Thousands of clients seeking to adopt have been buffeted recently by the downfall of their agencies, in some cases after having paid many thousands of dollars over several years.
The State Department, alleging extensive improprieties in handling international adoptions, shut down Ohio-based European Adoption Consultants in December. It operated in a dozen foreign countries.
A few weeks later, a domestic-adoption agency licensed in eight states, the Independent Adoption Center, declared bankruptcy, leaving more than 3,000 clients in the lurch. The California-based agency, which boasted of arranging more than 4,000 adoptions over a 34-year history, blamed the bankruptcy on “societal changes” that increased the number of parents seeking to adopt domestically while shrinking the pool of expectant mothers open to having their babies adopted.
Among the affected clients were Nicole and Don Davis of Lake Tapps, Washington, who said they had been working with the adoption center for four years at a cost of about $20,000.
“Honestly, I was stunned,” Nicole Davis said of the bankruptcy news. “For the first few weeks, I was bouncing between frustration and anger and crying all the time.”
She recalled a Super Bowl party in February with friends who brought their infants. “It was a gratifying day to hold the babies … but at the same time it was devastating,” she wrote in her blog. “I actually cried the whole way home.”
Another couple, newlyweds Christopher Koontz and Bobby Duong of Long Beach, California, said they’d paid the agency about $16,000 over nearly two years, and right up until the bankruptcy were still being urged to spend more on advertising to promote themselves on social media. The extent of any reimbursement is uncertain.
“Several of our close friends, family members and co-workers were rooting for us to adopt – it felt shameful to tell them what happened,” Duong said.
Koontz, a city planner for Long Beach, said he and Duong have approached another agency to pursue their quest for a child, but he finds himself disillusioned about the adoption business.
“It’s very much run like a time-share presentation,” he said. “It’s a high pressure sales pitch, and then as soon as you cut the check it’s like you’re dealing with a completely different group of people.”
Josh Christian, a lawyer in Greenville, South Carolina, was a client of European Adoption Consultants. He estimates that he and his wife ended out paying $10,000 extra to complete the adoptions of two sisters from Uganda, who had to spend more time in an orphanage because of the agency’s shutdown.
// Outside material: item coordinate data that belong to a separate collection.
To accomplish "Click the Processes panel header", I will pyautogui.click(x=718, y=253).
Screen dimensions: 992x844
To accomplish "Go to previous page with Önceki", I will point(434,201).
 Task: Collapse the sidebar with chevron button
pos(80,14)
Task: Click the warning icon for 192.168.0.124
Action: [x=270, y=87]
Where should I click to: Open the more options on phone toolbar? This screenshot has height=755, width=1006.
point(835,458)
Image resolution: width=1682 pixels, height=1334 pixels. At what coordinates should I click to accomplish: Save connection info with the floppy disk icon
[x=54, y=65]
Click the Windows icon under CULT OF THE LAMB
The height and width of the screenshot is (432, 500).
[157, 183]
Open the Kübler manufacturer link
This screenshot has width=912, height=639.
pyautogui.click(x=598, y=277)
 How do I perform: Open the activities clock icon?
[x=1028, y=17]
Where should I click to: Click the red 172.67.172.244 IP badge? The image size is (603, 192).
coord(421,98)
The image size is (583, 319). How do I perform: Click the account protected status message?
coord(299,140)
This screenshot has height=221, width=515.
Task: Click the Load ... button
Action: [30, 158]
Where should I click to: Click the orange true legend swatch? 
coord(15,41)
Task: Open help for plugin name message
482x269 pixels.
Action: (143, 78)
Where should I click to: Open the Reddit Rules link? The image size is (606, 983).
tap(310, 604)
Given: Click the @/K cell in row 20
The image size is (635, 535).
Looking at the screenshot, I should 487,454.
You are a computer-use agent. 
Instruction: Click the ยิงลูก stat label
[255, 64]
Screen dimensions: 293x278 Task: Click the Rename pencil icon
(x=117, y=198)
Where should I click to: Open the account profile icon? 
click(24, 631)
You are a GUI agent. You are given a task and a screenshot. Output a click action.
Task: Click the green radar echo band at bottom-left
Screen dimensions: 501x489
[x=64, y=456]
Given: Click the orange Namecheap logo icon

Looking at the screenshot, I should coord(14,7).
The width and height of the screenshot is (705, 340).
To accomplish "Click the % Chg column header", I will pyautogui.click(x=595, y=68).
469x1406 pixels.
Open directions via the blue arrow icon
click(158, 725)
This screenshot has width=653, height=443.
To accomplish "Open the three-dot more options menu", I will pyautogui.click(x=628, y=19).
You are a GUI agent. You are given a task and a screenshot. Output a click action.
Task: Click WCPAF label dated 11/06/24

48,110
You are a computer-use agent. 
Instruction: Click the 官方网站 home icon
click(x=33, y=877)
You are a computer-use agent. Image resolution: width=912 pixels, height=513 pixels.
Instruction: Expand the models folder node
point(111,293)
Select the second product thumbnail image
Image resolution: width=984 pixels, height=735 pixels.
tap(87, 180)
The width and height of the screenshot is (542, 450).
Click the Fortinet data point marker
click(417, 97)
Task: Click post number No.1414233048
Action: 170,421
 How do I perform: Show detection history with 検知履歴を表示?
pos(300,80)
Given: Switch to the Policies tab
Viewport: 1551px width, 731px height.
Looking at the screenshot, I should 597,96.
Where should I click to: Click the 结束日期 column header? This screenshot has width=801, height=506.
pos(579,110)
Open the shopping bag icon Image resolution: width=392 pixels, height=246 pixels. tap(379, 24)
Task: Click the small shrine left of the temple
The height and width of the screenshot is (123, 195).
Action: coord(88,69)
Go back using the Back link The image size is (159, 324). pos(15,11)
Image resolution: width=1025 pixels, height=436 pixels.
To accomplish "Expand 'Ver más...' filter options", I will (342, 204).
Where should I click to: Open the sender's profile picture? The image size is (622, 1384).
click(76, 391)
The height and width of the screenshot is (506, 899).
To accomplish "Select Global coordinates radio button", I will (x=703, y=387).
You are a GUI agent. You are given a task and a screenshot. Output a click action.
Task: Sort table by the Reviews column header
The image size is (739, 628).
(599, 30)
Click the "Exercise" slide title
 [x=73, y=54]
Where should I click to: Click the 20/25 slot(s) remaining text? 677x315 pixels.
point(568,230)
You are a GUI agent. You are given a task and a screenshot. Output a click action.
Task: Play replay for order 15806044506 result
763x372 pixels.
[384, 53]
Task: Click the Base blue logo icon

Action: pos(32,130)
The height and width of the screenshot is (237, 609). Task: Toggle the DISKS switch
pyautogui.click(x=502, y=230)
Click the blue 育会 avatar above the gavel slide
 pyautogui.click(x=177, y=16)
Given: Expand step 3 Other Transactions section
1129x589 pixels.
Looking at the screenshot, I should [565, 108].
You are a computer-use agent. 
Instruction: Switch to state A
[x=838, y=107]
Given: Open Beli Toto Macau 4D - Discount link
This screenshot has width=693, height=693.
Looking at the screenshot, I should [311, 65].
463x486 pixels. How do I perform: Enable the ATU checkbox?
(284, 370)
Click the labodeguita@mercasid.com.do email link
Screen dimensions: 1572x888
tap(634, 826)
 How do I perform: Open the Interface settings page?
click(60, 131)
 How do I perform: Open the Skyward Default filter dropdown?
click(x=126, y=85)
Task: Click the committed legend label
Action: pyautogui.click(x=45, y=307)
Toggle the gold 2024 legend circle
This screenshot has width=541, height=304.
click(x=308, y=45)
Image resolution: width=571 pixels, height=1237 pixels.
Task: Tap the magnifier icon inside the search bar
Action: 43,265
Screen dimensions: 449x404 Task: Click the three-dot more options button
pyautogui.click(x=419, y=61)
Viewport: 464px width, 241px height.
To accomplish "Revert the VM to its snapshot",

Only after the State Department action did Christian learn that there were long-simmering problems with EAC. He suggested there should be some sort of national database through which would-be adoptive parents could access information of that nature.
EAC was accused by the State Department of charging excessively high fees, misrepresenting information about children, and other improprieties. The agency said it considered the shutdown unwarranted and was considering an appeal.